The Protect Wildlife Project of the United States Agency for International Development (USAID) together with its local partners turned over to Puerto Princesa City Mayor Lucilo R. Bayron, the approved management plan of the Cleopatra’s Needle Critical Habitat (CNCH), almost coinciding the third-year anniversary of the Cleopatra’s Needle as Critical Habitat through Palawan Council for Sustainable Development (PCSD) Resolution No. 17-612.
The turnover was conducted at the Office of the City Mayor during the Protect Wildlife Project’s Close Out Session, since the project will terminate on December 31, 2020.
The Protect Wildlife, launched in 2016 is a multi-pronged program of the United States Agency for International Development (USAID) that worked to conserve biodiversity, protect wildlife, and sustain ecosystem services in ways that also improved the local population’s livelihoods and long-term well-being. The program also aimed to help reduce habitat destruction, wildlife poaching and trade, and other environmental degradation, while targeting to place 141,296 hectares of biologically significant areas under improved natural resource management.
Present during the activity were Jeanne Tabangay, Site Manager of USAID-Protect Wildlife Project and Cristina Flores of USAID-Protect Wildlife; Senior Environmental Management Specialist (SEMS) Zorina Arellano and Ms. Hazzel Valones of the Office of the City ENRO; and Elizabeth Maclang of the Puerto Princesa Subterranean River National Park (PPSRNP).
The CNCH management plan was approved on August 20, 2020 by the Interim Management Committee (IMC) presided by the chairman himself, Mayor Lucilo R. Bayron.
One of the strategies identified in the CNCH management plan is the improvement of governance and institutionalization of the management body through the creation of a management office.
In CNCH, it is expected to achieve optimum protection and care of the area to safeguard the threatened wildlife and its habitat, and ensure sustaining flow of nature’s ecological services that benefited humans, as manifested in its vision.

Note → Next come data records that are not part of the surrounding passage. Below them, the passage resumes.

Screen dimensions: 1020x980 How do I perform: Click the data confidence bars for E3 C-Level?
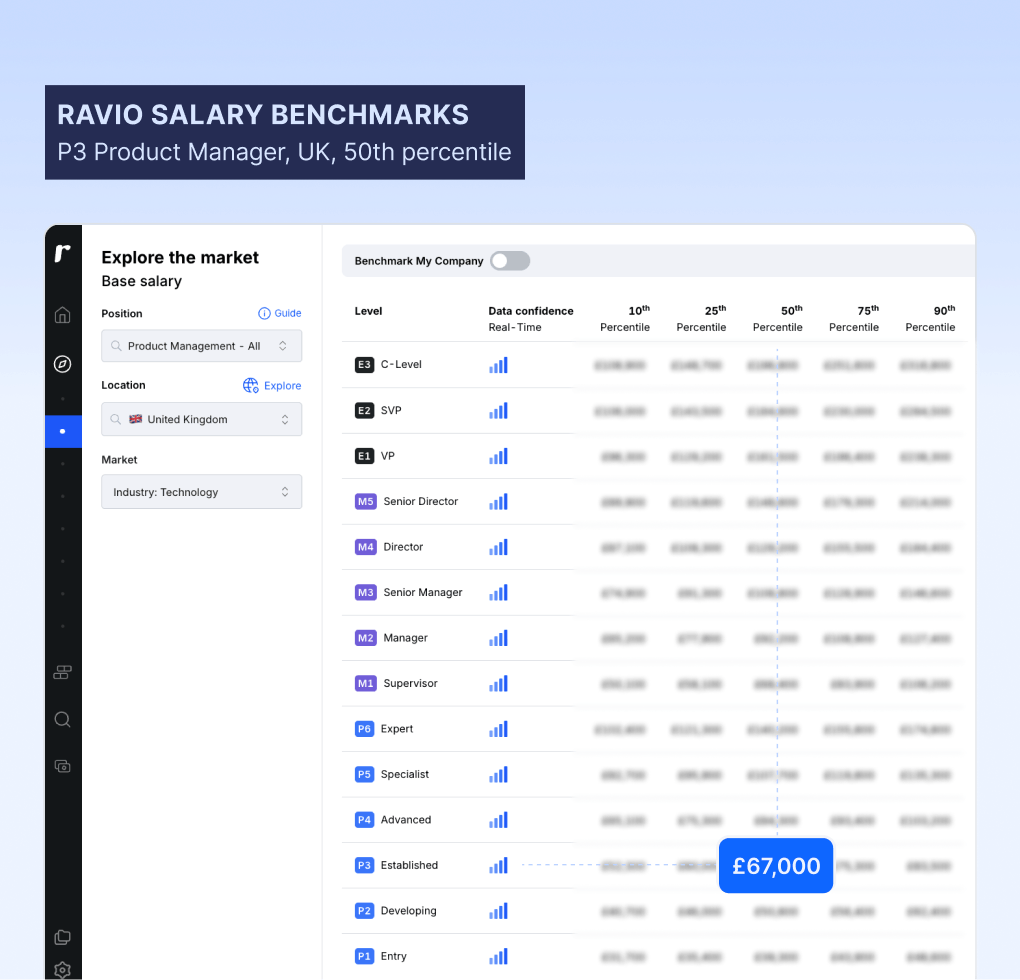coord(498,365)
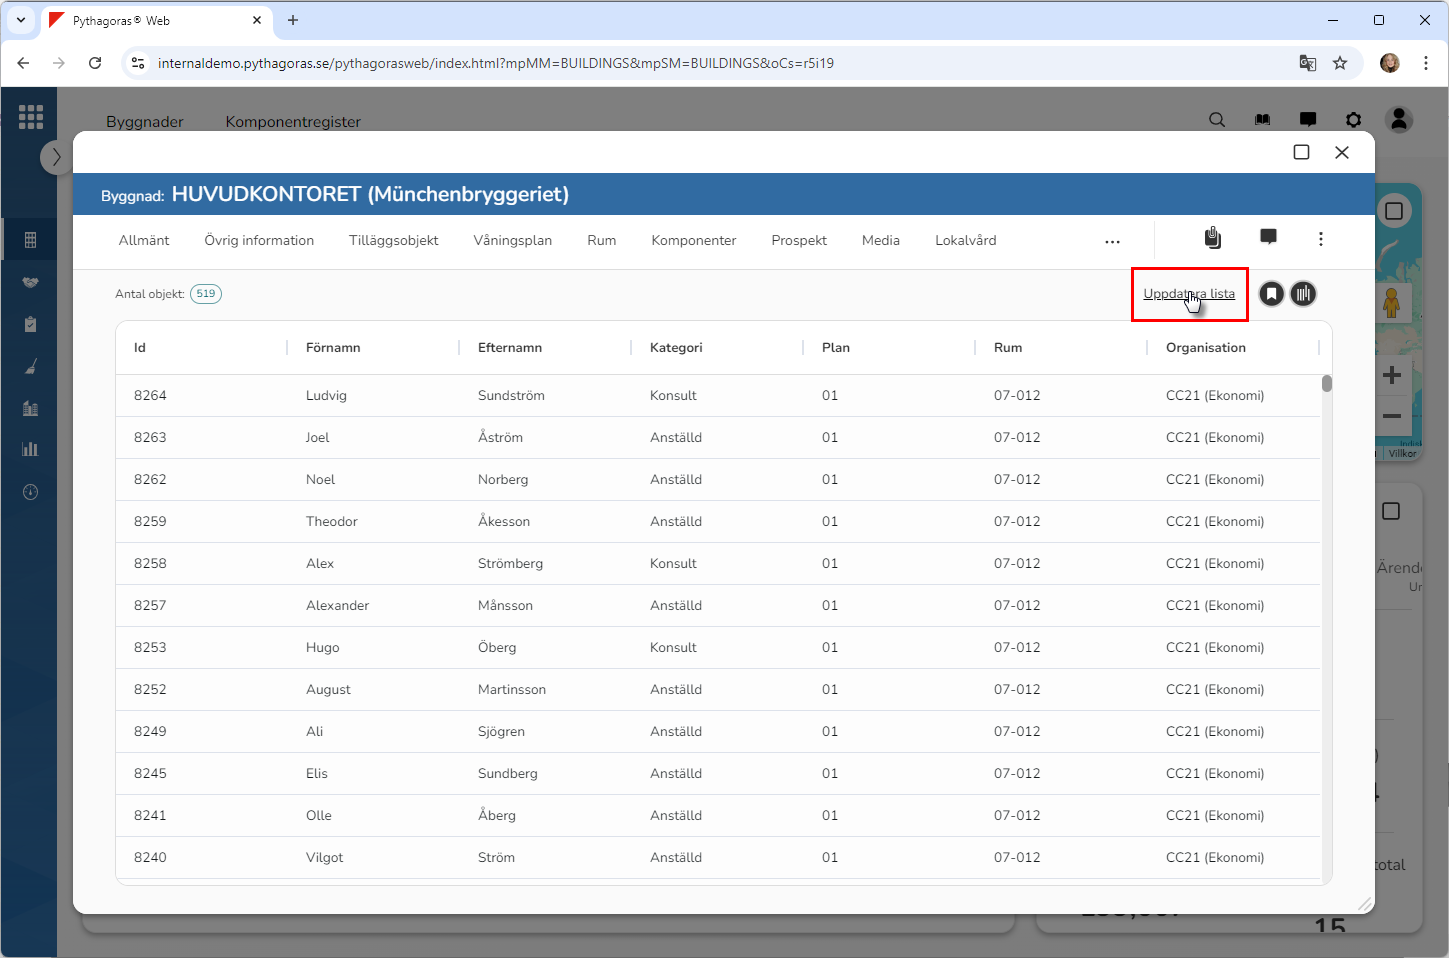This screenshot has width=1449, height=958.
Task: Click the clipboard checkmark sidebar icon
Action: [30, 324]

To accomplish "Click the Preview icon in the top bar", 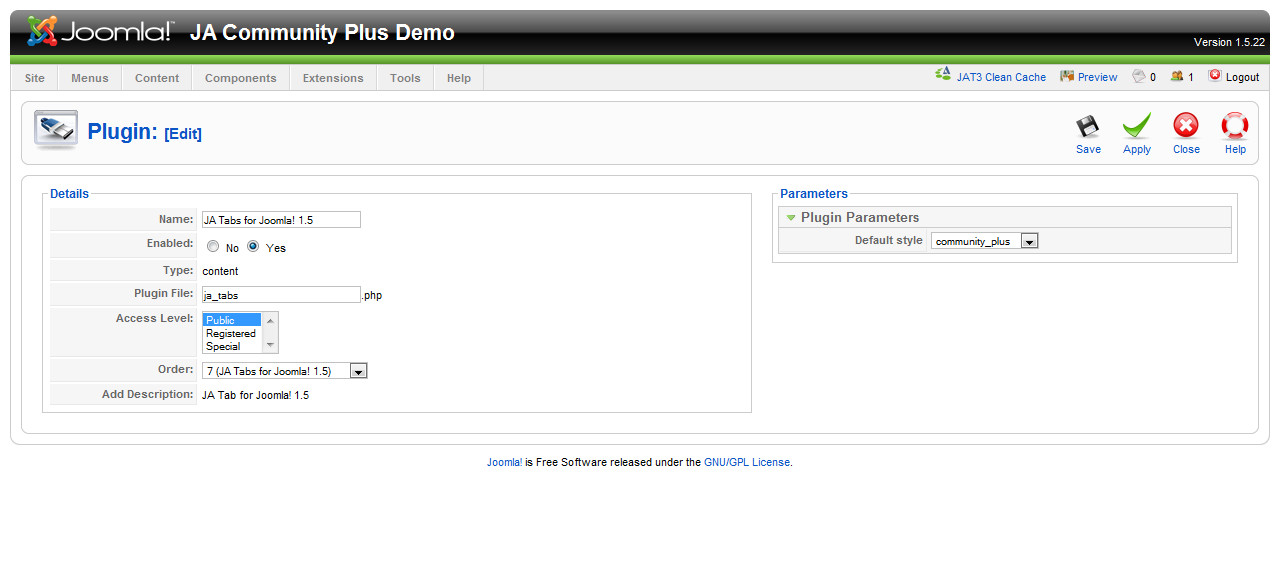I will (x=1067, y=76).
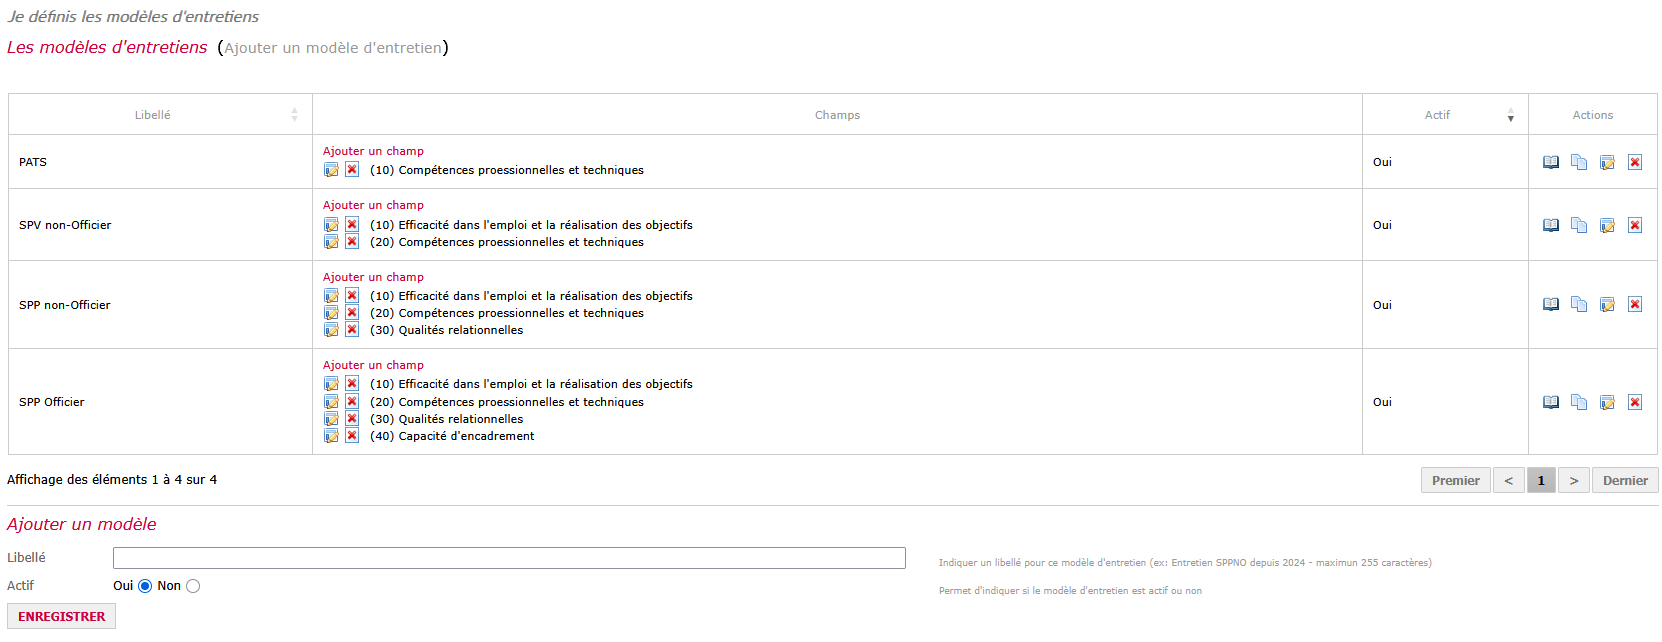Viewport: 1662px width, 642px height.
Task: Add a field to SPP Officier model
Action: click(373, 365)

“Maayos na naproprotektahan at napangangalagaan ang mga nanganganib na buhay ilang at kanilang mga tirahan at napapanatiling daloy ng mga serbisyo ng kapaligiran para sa kapakanan ng mga komunidad at iba pang stakeholders, sa pamamagitan ng epektibo at sama-samang pamamahala,” the CNCH vision said.
CNCH, considered as the oldest and most diverse forest, is one of the country’s biggest critical habitat covering an area of more than 40,000 hectares and Palawan’s second highest peak at 1,593 meters above sea level. It covers the barangays of San Rafael, Tanabag, Langogan, Binduyan, Concepcion, New Panggangan, and Tagabinet. It is also the home of threatened endemic wildlife species, thus, its declaration as critical habitat is vital to the survival of these species.
Atty. Carlo B. Gomez, the City Environment and Natural Resources Officer said that the CNCH is the first in Puerto Princesa City to be declared as such.